==== Data for analysis
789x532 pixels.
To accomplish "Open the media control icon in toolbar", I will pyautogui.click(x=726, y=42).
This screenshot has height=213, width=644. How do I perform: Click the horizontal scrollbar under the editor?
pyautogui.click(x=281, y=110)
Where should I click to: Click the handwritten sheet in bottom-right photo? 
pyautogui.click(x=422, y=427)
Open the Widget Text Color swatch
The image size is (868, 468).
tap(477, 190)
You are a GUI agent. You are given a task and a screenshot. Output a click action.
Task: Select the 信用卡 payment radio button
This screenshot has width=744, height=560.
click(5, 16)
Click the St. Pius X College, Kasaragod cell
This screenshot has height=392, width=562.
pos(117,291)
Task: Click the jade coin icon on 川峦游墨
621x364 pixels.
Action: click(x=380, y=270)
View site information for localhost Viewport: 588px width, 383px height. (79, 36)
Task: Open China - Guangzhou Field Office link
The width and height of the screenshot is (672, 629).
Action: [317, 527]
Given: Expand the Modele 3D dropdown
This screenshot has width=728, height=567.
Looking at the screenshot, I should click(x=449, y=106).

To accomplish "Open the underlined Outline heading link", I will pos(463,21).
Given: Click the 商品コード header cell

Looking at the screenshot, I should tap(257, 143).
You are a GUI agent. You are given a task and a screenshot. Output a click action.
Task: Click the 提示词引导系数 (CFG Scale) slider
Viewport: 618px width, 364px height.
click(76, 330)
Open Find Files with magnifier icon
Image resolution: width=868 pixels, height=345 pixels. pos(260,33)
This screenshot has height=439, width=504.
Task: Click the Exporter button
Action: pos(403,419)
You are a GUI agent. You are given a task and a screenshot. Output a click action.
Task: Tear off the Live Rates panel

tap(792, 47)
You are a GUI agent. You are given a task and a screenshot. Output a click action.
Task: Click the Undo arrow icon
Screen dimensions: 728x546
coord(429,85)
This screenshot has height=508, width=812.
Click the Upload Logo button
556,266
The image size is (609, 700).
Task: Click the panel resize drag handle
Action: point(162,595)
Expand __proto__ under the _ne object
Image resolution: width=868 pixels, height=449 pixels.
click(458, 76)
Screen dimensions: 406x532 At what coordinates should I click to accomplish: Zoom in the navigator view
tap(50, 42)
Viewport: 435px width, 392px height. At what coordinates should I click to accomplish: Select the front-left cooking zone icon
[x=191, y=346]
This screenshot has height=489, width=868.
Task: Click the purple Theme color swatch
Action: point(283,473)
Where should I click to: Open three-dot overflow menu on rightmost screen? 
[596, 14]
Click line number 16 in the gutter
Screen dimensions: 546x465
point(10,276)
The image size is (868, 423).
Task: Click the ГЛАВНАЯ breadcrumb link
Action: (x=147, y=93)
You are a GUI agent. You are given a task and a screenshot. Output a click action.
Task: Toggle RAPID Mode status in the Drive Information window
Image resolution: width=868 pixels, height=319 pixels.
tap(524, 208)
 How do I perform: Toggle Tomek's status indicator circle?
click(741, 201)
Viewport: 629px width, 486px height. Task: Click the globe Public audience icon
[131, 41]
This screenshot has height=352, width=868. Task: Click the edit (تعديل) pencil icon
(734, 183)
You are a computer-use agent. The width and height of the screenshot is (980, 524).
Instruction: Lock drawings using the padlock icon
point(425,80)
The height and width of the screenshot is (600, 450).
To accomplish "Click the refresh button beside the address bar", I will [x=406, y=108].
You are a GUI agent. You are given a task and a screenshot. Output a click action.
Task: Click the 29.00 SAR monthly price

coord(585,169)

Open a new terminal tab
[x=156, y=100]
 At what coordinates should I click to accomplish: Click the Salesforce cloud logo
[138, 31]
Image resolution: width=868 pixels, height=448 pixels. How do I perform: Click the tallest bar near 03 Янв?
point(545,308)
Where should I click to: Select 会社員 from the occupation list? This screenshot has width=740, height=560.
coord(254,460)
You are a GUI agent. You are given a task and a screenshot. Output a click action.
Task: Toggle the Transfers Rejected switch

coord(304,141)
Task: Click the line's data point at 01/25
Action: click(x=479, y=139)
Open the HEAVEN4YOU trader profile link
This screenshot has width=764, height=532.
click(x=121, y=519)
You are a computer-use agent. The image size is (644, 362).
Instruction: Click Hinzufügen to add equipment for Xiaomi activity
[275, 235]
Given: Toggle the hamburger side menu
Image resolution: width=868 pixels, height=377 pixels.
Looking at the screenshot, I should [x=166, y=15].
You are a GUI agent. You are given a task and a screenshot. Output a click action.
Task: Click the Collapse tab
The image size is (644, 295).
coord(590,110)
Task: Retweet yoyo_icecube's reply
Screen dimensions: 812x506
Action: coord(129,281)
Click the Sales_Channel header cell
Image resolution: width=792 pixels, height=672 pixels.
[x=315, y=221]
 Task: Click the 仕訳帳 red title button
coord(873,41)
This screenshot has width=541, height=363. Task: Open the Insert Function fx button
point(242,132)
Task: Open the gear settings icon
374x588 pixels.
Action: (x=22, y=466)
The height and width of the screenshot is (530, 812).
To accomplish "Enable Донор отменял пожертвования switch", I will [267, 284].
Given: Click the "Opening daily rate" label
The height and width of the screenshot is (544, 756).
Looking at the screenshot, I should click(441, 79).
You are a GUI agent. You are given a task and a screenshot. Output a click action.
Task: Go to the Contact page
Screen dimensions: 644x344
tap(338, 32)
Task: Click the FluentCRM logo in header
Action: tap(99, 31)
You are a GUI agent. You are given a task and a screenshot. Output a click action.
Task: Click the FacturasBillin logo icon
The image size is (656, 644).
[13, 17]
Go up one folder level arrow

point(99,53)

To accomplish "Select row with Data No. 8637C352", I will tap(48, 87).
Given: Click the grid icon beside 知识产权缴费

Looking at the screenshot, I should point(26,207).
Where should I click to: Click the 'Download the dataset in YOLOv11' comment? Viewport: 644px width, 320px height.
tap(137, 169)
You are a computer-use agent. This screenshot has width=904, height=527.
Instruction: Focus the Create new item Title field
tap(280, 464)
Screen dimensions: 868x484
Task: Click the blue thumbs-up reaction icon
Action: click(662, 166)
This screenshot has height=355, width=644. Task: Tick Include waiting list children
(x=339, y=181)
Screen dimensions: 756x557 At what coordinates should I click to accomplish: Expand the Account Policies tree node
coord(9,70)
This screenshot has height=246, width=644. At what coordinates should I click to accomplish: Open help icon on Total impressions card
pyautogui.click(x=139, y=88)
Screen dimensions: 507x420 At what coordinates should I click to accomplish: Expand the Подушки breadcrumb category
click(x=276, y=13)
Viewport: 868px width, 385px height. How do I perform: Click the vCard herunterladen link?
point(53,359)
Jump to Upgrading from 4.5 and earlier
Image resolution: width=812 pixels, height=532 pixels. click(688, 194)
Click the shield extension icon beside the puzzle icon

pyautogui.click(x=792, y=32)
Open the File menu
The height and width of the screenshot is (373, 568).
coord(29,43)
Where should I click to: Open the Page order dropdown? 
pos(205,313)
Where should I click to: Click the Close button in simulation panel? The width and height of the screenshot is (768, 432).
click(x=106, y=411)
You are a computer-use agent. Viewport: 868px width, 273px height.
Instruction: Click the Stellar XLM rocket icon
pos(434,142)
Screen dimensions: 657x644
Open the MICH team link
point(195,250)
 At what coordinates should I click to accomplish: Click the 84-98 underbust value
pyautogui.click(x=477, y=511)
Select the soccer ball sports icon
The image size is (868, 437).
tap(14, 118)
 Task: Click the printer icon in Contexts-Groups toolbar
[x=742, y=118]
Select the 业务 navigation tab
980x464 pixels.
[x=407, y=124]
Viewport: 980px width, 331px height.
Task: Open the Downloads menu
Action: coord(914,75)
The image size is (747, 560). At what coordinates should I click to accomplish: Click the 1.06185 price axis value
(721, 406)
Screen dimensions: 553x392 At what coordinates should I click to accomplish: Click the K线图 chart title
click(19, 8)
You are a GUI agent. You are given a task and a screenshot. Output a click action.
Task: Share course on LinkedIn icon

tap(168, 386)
========
▶ [What to do]:
Where the material contains a line with "will", return that line.

▶ [Answer box]:
To accomplish "Open the media control icon in toolbar", I will pyautogui.click(x=726, y=42).
To accomplish "Open the underlined Outline heading link", I will pos(463,21).
To accomplish "Click the refresh button beside the address bar", I will [x=406, y=108].
To accomplish "Enable Донор отменял пожертвования switch", I will [267, 284].
To accomplish "Select row with Data No. 8637C352", I will tap(48, 87).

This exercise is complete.